待完成任务
A - 把这篇 Beautiful Soup 笔记从“import requests”一直到“r = requests.get(url)”的部分重新写一遍，并把其中的“url”更新为“target_url”。
B - 从这篇 Beautiful Soup 笔记停下的地方接着往下写。
──────── 页面
Haste makes waste

Python网络爬虫-【扩展】Beautiful Soup 4.4.0 文档

Posted on By lijun

关于beautiful soup库,更详细说明资料参考Beautiful Soup 4.4.0 文档文档日文版

参考:

  1. 莫烦Python-BeautifulSoup 解析

在接下来的工作中,估计会大量涉及HTML中内容的解析,所以对这个库务必做到非常熟悉!!

考虑自己做一个Django的网站,用于抽取指定网站上的QA列表,并支持编辑和CSV下载,类似于DX suite这样的。

0. 准备工作

本篇官方文档内容较多,整理mindmap如下:

image

import requests
from bs4 import BeautifulSoup
url = "https://www.mhlw.go.jp/stf/seisakunitsuite/bunya/kenkou_iryou/cloth_mask_qa_.html"
r = requests.get(url)
r.encoding = r.apparent_encoding
soup = BeautifulSoup(r.text,"html.parser")

1. 快速开始

  • 定义一个html对象:
html_doc = """
<html><head><title>The Dormouse's story</title></head>
<body>
<p class="title"><b>The Dormouse's story</b></p>

<p class="story">Once upon a time there were three little sisters; and their names were
<a href="http://example.com/elsie" class="sister" id="link1">Elsie</a>,
<a href="http://example.com/lacie" class="sister" id="link2">Lacie</a> and
<a href="http://example.com/tillie" class="sister" id="link3">Tillie</a>;
and they lived at the bottom of a well.</p>

<p class="story">...</p>
"""
from bs4 import BeautifulSoup
soup = BeautifulSoup(html_doc,"lxml")

print(soup.prettify())

打印出来效果如下:

<html>
 <head>
  <title>
   The Dormouse's story
  </title>
 </head>
 <body>
  <p class="title">
   <b>
    The Dormouse's story
   </b>
  </p>
  <p class="story">
   Once upon a time there were three little sisters; and their names were
   <a class="sister" href="http://example.com/elsie" id="link1">
    Elsie
   </a>
   ,
   <a class="sister" href="http://example.com/lacie" id="link2">
    Lacie
   </a>
   and
   <a class="sister" href="http://example.com/tillie" id="link3">
    Tillie
   </a>
   ;
and they lived at the bottom of a well.
  </p>
  <p class="story">
   ...
  </p>
 </body>
</html>

1.1 常见操作

print("1:",soup.title)
print("1:",type(soup.title)) # 

print("\n2:",soup.title.next) # 单独的文本,是title的子节点
print("2:",type(soup.title.next))

print("\n3:",soup.title.parent)
print("3:",soup.title.parent.name)
────────────────
──────── 可用数据
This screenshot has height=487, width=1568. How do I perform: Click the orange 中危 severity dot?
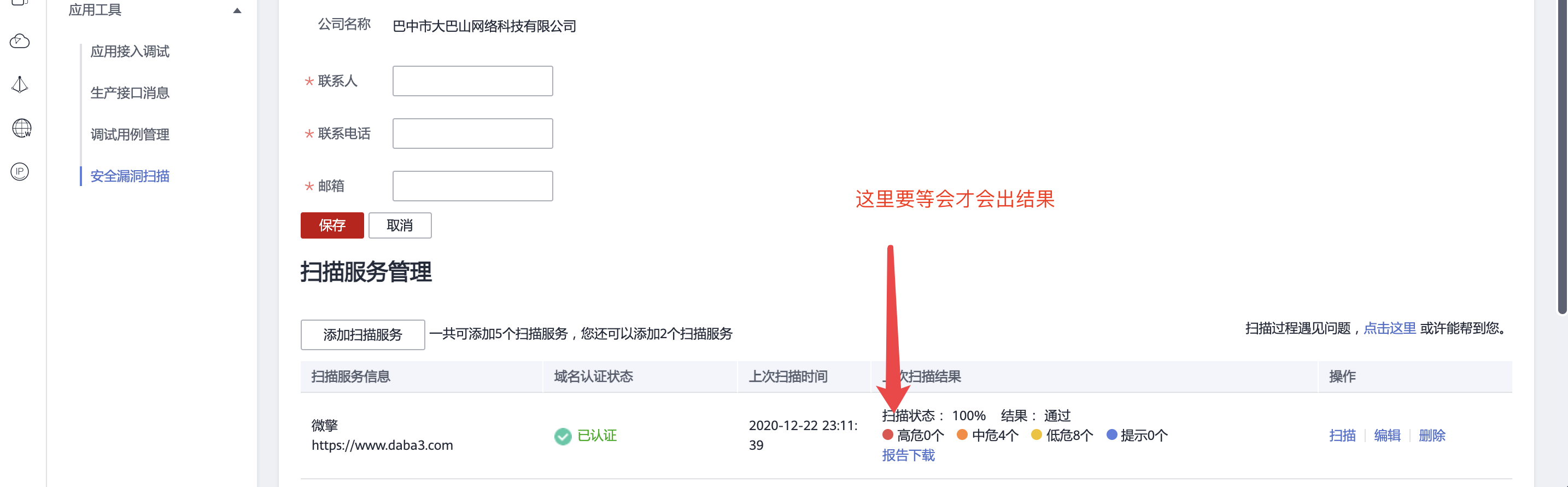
────────────────
答案
A -
import requests
from bs4 import BeautifulSoup
target_url = "https://www.mhlw.go.jp/stf/seisakunitsuite/bunya/kenkou_iryou/cloth_mask_qa_.html"
r = requests.get(target_url)

B -
打印如下:

1: <title>The Dormouse's story</title>
1: <class 'bs4.element.Tag'>

2: The Dormouse's story
2: <class 'bs4.element.NavigableString'>

3: <head><title>The Dormouse's story</title></head>
3: head
  • 定位查找
print("1:",soup.p)
print("1:",soup.p['class'])

print("\n2:",soup.p.next)
print("2:",soup.p.next.next)

print("\n3:",soup.find_all('a'))

print("\n4:",soup.find(id="link3")['href'])

输出

1: <p class="title"><b>The Dormouse's story</b></p>
1: ['title']

2: <b>The Dormouse's story</b>
2: The Dormouse's story

3: [<a class="sister" href="http://example.com/elsie" id="link1">Elsie</a>, <a class="sister" href="http://example.com/lacie" id="link2">Lacie</a>, <a class="sister" href="http://example.com/tillie" id="link3">Tillie</a>]

4: http://example.com/tillie

注意这里取href的方式:,link是数组中的一个元素,这个元素获取href,可以用get函数。

for link in soup.find_all('a'):
    print(link.get('href'))
http://example.com/elsie
http://example.com/lacie
http://example.com/tillie

获取其中所有的文本:

print(soup.get_text()[0:200])
The Dormouse's story

The Dormouse's story
Once upon a time there were three little sisters; and their names were
Elsie,
Lacie and
Tillie;
and they lived at the bottom of a well.

2. 对象的种类

Beautiful Soup将复杂HTML文档转换成一个复杂的树形结构,每个节点都是Python对象,所有对象可以归纳为4种: Tag , NavigableString, BeautifulSoup, Comment.

2.1 Tag

soup = BeautifulSoup('<b class="boldest">Extremely bold</b>','lxml')
tag = soup.b
print("1:",type(tag))
print("2:",tag)

输出:

1: <class 'bs4.element.Tag'>
2: <b class="boldest">Extremely bold</b>

Tag最重要的两个属性,分别是nameattributes

name

print("1:",tag.name)
print("1:",tag)
tag.name = "blockquote"
print("2:",tag.name)
print("2:",tag)
tag.name = "b"

这里能给一个tag重新赋值:

1: b
1: <b class="boldest">Extremely bold</b>
2: blockquote
2: <blockquote class="boldest">Extremely bold</blockquote>

attributes

print("1:",tag.attrs)
print("2:",tag['class'])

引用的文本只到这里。